Records from a data source
+--

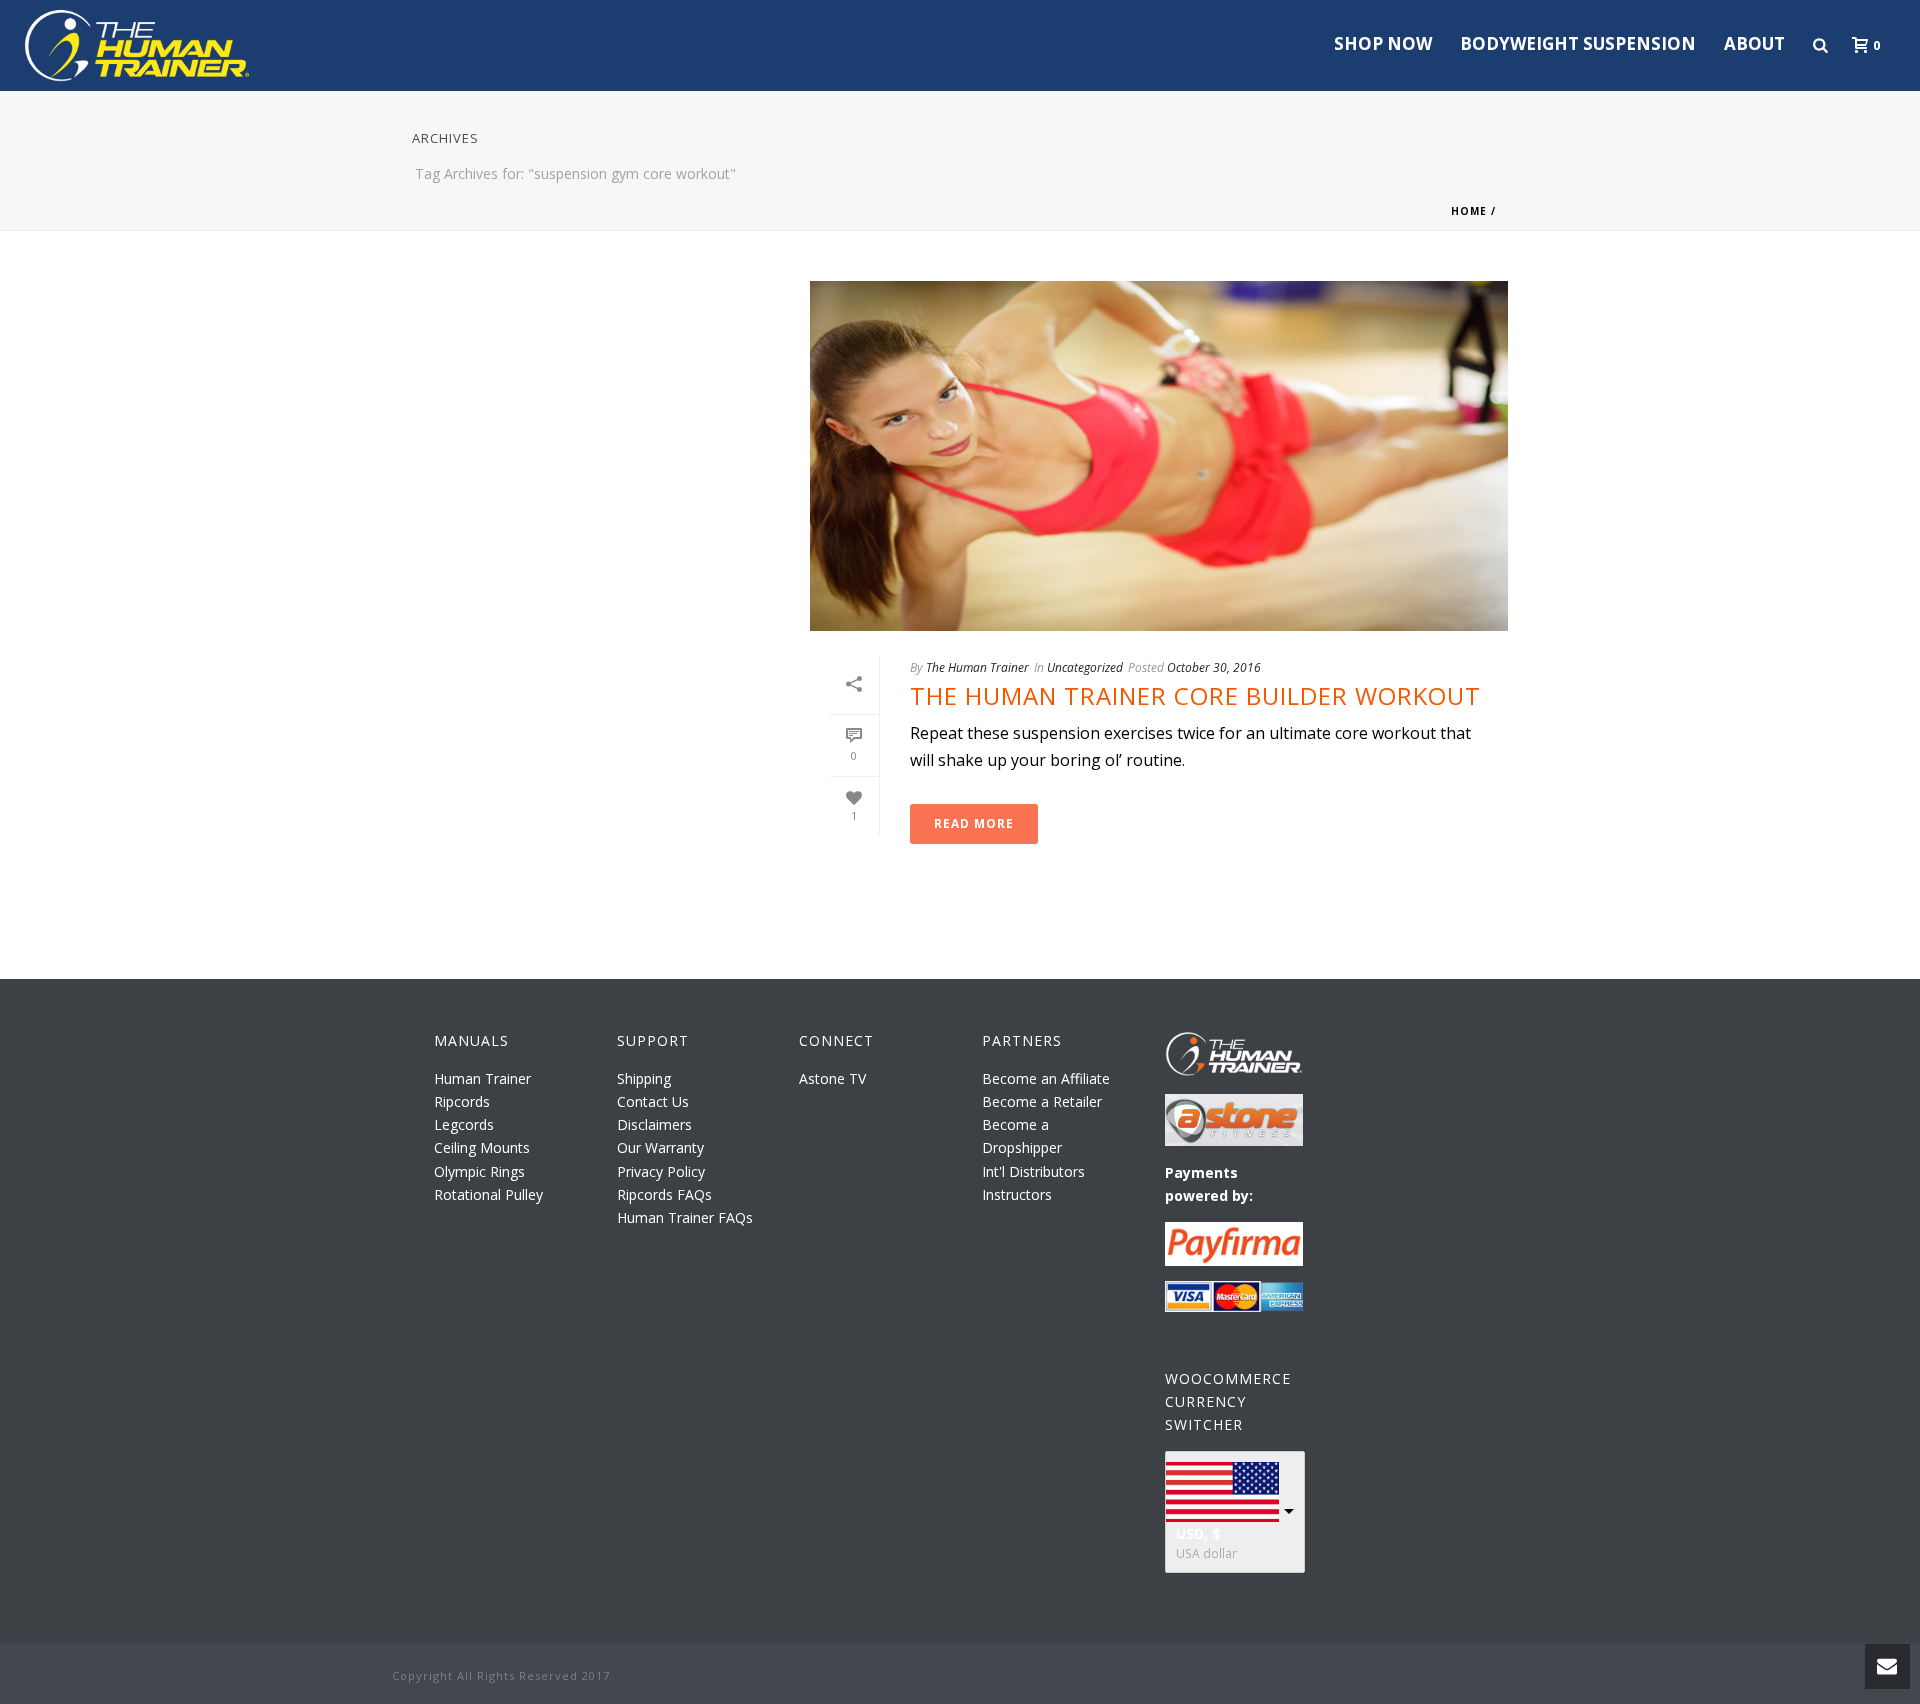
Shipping (644, 1078)
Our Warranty (660, 1147)
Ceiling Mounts (482, 1147)
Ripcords (462, 1101)
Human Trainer (482, 1078)
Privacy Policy (661, 1171)
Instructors (1017, 1194)
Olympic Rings (479, 1171)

+--

- [Your task]:
Retype every entry above exactly, leaving out the pictures.

- [Finished task]:
Shipping (644, 1078)
Our Warranty (660, 1147)
Ceiling Mounts (482, 1147)
Ripcords (462, 1101)
Human Trainer (482, 1078)
Privacy Policy (661, 1171)
Instructors (1017, 1194)
Olympic Rings (479, 1171)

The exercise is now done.